[Stored listing]
- - - -

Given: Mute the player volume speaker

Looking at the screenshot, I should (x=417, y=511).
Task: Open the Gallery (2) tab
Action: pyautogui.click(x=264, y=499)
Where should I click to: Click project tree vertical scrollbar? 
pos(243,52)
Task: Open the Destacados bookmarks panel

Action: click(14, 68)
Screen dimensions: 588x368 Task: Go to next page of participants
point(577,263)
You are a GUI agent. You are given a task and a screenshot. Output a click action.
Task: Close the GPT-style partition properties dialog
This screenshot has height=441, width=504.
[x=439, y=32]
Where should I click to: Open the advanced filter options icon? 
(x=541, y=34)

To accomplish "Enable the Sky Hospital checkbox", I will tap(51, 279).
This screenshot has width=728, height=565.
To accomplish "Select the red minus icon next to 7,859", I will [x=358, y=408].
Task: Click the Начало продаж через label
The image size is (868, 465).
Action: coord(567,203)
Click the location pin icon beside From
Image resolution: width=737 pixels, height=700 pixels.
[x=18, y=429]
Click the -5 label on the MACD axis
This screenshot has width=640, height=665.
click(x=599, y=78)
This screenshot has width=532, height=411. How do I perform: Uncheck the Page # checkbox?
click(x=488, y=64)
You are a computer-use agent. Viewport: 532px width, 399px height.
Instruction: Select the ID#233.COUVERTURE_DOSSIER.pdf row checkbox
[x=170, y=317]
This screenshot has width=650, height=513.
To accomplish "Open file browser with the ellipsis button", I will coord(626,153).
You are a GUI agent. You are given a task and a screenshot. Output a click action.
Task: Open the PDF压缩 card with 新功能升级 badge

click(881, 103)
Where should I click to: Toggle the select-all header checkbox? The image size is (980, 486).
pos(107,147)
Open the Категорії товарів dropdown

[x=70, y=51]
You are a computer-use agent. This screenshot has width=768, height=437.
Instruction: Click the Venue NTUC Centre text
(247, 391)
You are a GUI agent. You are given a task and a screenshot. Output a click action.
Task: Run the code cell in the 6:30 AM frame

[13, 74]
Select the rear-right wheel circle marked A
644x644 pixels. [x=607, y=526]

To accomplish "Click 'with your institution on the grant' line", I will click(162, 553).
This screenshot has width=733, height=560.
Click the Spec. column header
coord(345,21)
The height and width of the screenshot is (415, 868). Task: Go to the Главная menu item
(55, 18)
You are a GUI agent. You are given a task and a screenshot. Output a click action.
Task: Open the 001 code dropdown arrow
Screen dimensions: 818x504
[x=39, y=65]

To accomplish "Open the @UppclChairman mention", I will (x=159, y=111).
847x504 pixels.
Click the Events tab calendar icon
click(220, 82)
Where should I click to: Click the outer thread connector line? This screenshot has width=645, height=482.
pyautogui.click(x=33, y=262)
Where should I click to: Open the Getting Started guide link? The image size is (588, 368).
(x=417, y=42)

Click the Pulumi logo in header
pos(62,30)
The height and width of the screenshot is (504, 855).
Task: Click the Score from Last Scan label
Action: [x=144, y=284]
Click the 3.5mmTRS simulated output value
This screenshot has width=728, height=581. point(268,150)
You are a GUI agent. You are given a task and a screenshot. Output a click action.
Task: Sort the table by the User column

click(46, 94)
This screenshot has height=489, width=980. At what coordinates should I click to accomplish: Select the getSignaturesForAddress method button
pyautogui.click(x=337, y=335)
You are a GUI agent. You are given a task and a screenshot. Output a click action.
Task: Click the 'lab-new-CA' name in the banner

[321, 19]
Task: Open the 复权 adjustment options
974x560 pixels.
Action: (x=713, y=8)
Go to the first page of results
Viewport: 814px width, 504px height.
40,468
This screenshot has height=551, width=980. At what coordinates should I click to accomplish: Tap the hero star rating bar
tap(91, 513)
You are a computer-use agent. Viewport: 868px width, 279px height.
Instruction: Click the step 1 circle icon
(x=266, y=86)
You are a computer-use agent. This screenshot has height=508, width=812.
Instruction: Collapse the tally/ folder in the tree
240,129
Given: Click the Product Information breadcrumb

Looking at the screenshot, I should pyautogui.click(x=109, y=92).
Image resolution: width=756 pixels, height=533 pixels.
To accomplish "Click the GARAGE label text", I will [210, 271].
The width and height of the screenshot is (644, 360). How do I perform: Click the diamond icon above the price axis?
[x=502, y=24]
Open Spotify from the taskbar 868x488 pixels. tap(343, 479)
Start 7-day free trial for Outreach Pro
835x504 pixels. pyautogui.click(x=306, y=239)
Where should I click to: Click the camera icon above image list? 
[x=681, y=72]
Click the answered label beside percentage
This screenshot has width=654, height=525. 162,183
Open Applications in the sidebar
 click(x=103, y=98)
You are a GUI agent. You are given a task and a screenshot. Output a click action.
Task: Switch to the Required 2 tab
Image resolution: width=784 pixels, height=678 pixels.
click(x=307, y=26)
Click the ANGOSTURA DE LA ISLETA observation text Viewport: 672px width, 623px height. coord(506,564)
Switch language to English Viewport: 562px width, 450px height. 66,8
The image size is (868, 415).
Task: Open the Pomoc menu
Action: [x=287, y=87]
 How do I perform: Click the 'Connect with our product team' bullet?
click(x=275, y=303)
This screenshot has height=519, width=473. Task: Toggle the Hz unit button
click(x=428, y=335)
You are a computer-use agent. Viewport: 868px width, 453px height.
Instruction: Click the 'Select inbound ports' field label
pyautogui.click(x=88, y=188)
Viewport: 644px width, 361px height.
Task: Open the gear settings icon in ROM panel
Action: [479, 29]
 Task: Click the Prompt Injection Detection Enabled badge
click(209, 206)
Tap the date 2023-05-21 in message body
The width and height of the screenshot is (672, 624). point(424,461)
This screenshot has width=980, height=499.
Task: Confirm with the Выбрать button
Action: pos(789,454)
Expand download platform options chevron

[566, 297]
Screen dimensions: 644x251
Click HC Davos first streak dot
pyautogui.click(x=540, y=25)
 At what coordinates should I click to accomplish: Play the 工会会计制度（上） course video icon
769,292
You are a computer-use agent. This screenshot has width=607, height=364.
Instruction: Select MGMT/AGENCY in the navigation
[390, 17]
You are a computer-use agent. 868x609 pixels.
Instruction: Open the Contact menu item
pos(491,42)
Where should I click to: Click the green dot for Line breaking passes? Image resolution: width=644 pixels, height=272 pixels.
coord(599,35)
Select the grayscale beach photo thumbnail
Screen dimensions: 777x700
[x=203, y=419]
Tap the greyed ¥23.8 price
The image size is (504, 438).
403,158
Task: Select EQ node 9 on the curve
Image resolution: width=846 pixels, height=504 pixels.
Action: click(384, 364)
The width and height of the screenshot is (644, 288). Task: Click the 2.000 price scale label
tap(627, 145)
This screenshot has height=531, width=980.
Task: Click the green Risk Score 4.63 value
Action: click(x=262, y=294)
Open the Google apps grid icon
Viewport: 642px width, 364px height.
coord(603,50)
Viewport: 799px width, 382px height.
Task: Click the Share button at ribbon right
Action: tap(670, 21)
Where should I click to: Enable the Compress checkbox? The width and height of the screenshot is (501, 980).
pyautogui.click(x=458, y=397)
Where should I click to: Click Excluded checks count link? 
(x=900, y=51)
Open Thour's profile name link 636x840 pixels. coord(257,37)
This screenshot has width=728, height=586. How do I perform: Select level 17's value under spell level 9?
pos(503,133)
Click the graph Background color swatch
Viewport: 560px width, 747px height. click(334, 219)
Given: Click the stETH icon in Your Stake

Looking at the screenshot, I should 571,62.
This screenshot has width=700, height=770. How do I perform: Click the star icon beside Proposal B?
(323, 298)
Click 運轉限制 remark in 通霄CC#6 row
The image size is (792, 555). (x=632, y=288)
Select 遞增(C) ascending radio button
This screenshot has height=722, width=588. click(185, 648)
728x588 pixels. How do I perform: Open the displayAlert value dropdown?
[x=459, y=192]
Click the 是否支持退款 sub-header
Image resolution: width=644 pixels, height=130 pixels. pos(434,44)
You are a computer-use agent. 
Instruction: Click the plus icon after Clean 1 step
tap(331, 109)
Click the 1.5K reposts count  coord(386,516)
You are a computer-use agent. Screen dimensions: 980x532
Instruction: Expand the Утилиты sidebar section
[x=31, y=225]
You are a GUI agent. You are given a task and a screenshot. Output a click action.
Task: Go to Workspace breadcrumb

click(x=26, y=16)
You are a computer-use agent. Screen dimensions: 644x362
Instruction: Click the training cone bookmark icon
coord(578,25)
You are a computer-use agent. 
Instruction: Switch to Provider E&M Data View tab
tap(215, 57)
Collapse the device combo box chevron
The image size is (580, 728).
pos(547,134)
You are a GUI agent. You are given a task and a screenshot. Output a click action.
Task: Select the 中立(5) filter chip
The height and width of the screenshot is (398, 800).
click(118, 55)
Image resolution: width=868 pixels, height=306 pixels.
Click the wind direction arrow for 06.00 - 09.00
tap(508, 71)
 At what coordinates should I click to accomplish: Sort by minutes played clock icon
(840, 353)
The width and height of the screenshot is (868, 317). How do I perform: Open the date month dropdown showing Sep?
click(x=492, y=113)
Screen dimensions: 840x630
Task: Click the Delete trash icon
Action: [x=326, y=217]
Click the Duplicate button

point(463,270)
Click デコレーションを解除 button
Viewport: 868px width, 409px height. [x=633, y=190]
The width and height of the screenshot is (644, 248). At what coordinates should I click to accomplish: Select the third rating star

- - - -

◆ Given task ◆
From the listing above, pull out each line that contains the string "coordinates" and copy those lines over unchanged.

◆ Written reply ◆
This screenshot has height=489, width=980. At what coordinates should I click to accomplish: Select the getSignaturesForAddress method button
This screenshot has height=551, width=980. At what coordinates should I click to accomplish: Tap the hero star rating bar
 At what coordinates should I click to accomplish: Play the 工会会计制度（上） course video icon
 At what coordinates should I click to accomplish: Sort by minutes played clock icon
The width and height of the screenshot is (644, 248). At what coordinates should I click to accomplish: Select the third rating star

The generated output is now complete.